Starting at the line that contains "Viewport: 741px width, 438px" and stopping at the line that contains "Toggle comparison to vs Last Year", restate each line of the records below exactly. Omit the pictures.
== Segment start ==
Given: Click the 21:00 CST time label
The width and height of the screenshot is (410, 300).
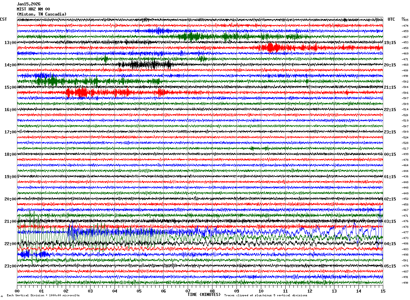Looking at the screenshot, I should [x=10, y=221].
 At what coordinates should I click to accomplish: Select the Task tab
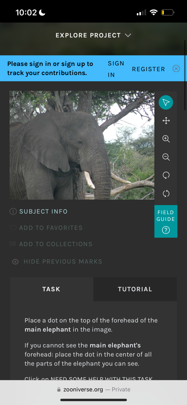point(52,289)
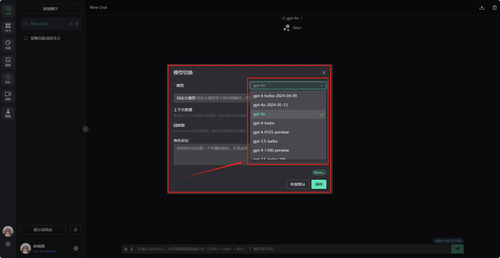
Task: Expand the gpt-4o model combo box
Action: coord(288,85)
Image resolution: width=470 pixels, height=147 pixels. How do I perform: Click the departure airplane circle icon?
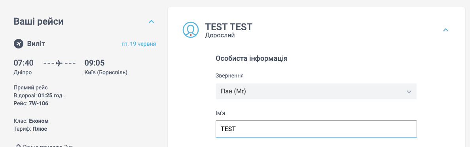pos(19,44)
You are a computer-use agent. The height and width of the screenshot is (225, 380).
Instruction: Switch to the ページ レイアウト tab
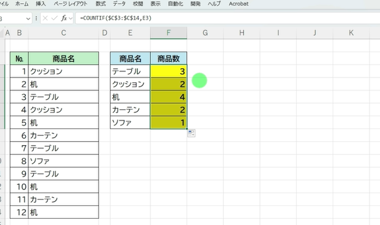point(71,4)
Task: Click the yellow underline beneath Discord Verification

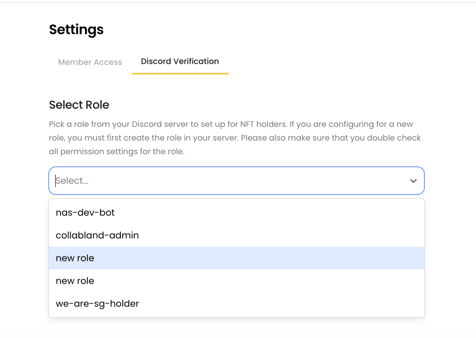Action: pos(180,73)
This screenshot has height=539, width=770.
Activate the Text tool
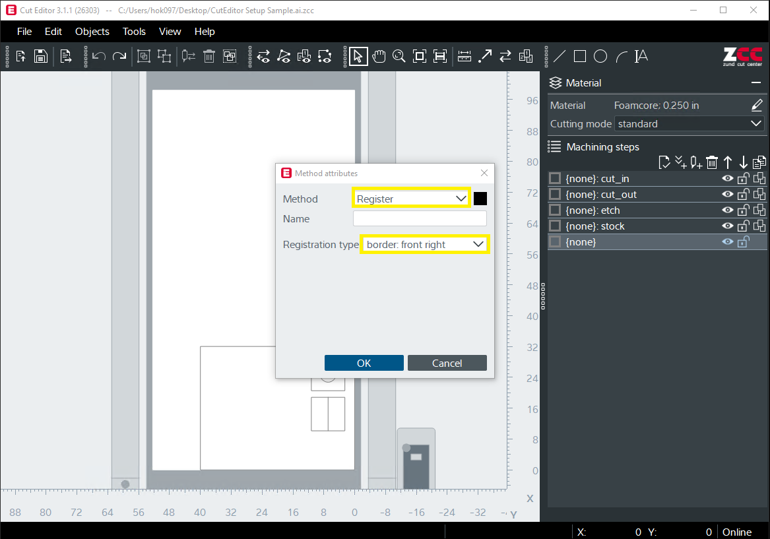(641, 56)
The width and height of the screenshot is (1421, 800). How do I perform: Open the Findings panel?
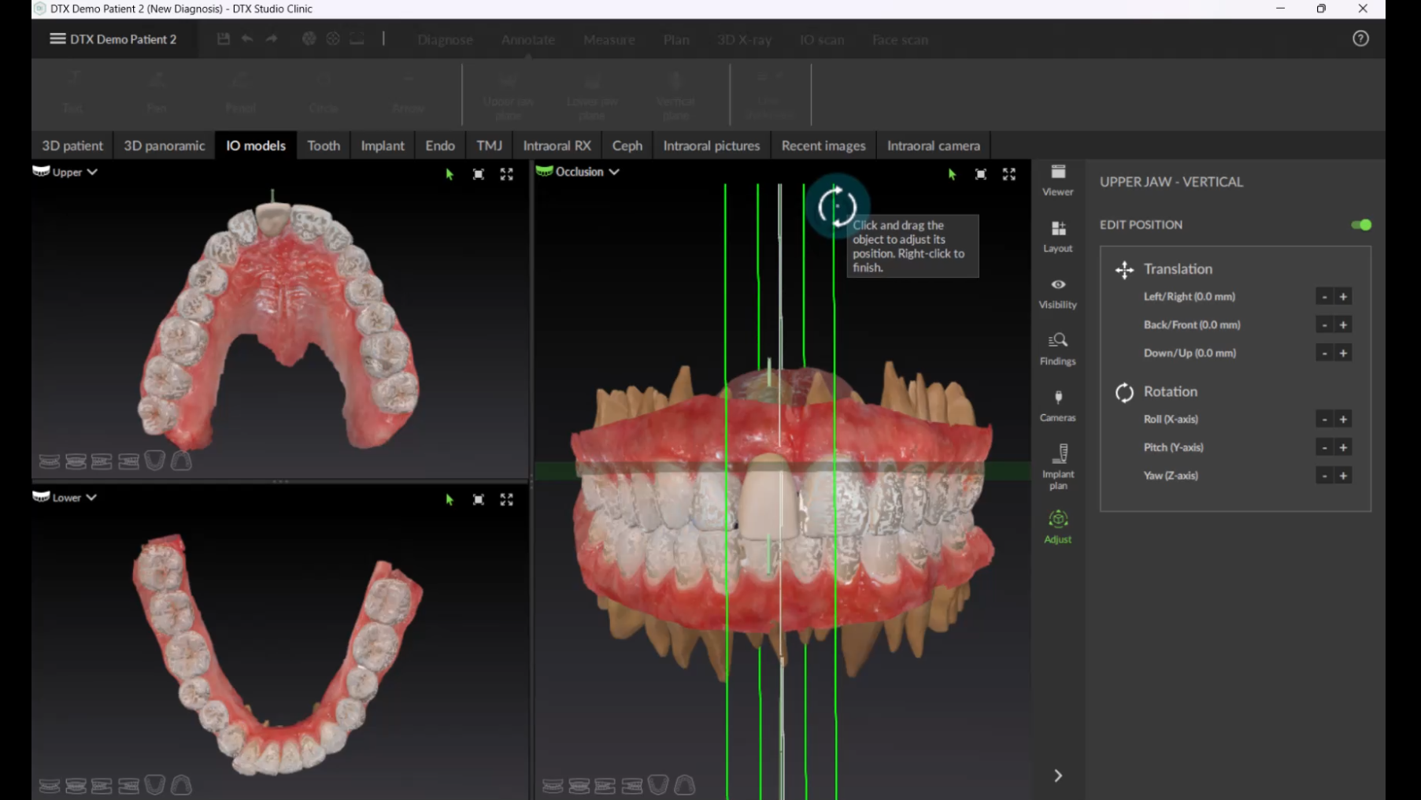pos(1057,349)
== Segment end ==
== Segment start ==
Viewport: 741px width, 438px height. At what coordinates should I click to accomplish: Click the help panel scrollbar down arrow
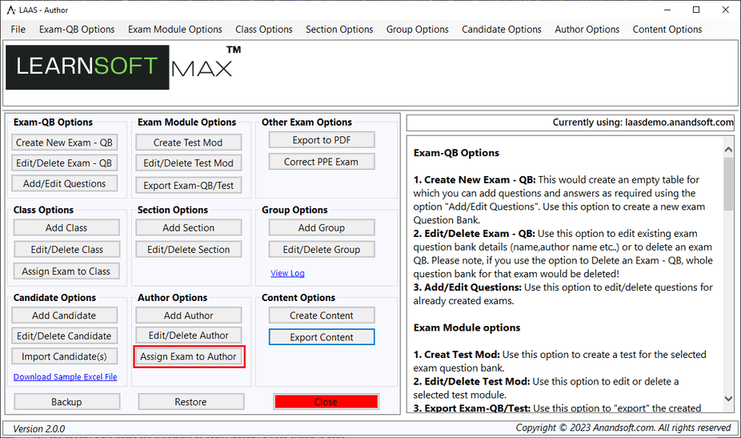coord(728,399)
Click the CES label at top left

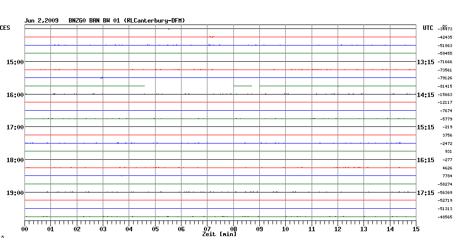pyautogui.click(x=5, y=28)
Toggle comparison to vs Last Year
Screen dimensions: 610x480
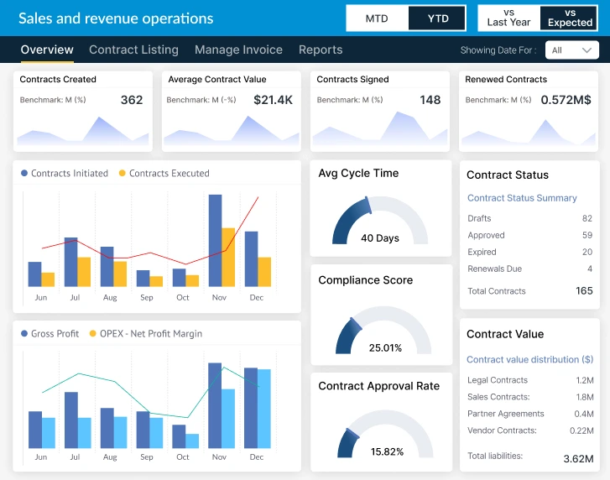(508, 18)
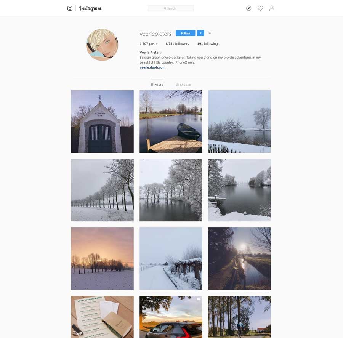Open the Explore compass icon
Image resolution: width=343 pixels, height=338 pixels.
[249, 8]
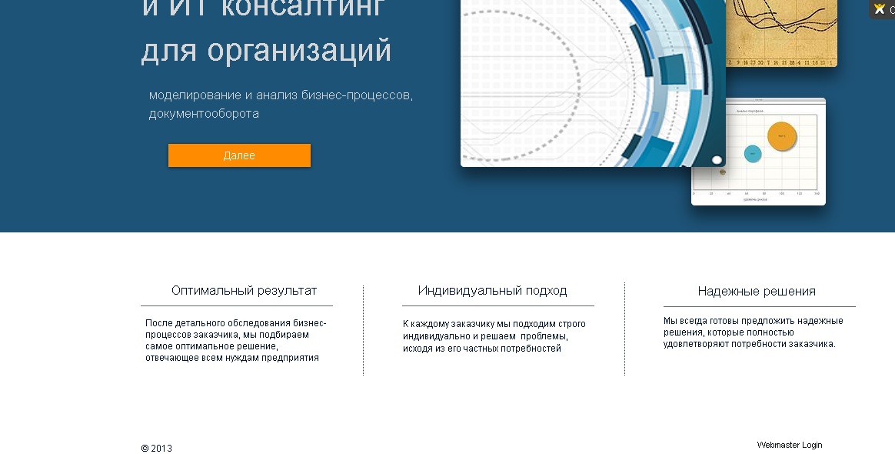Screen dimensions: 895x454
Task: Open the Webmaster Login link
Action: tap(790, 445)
== Segment end ==
SOLUTION FOR THIS EXERCISE =
Viewport: 741px width, 438px height. At what coordinates should I click to accomplish: Click the help panel scrollbar down arrow
coord(728,399)
Click the CES label at top left

pyautogui.click(x=5, y=28)
Toggle comparison to vs Last Year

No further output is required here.